#### [Dataset extract]
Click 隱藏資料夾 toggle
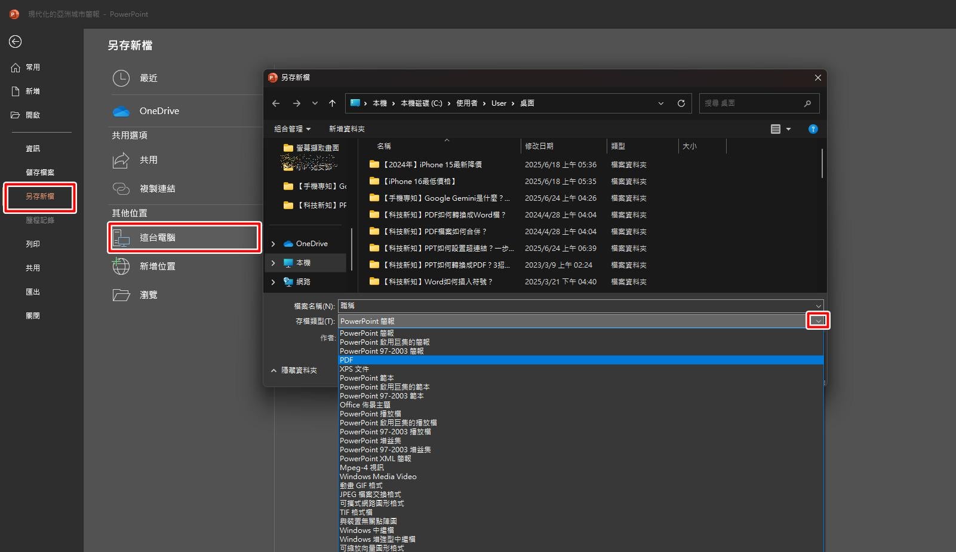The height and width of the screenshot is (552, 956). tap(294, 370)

--

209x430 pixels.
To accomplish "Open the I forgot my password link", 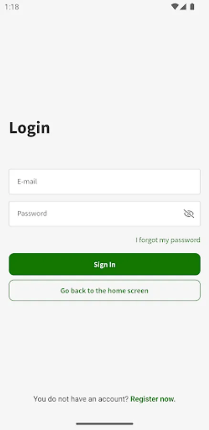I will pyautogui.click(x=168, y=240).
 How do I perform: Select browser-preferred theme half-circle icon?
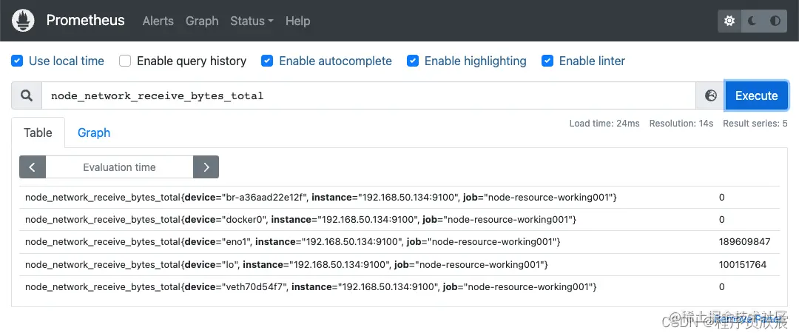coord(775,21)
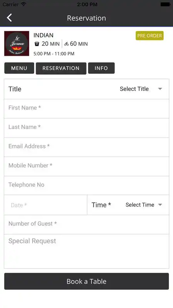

--

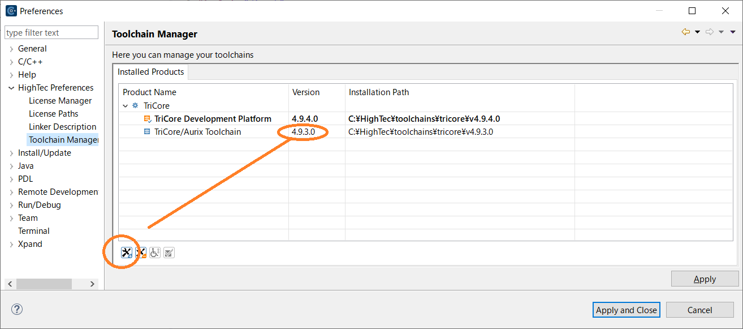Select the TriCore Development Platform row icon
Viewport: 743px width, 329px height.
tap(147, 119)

#### [Exercise prompt]
Turn the lines from the one containing "Select the TriCore" through the one containing "tap(147, 119)" into a Markdown table with the columns Row and Line, leaving out blank lines. Do not include the pictures.

#### [Written solution]
| Row | Line |
|---|---|
| 1 | Select the TriCore Development Platform row icon |
| 2 | Viewport: 743px width, 329px height. |
| 3 | tap(147, 119) |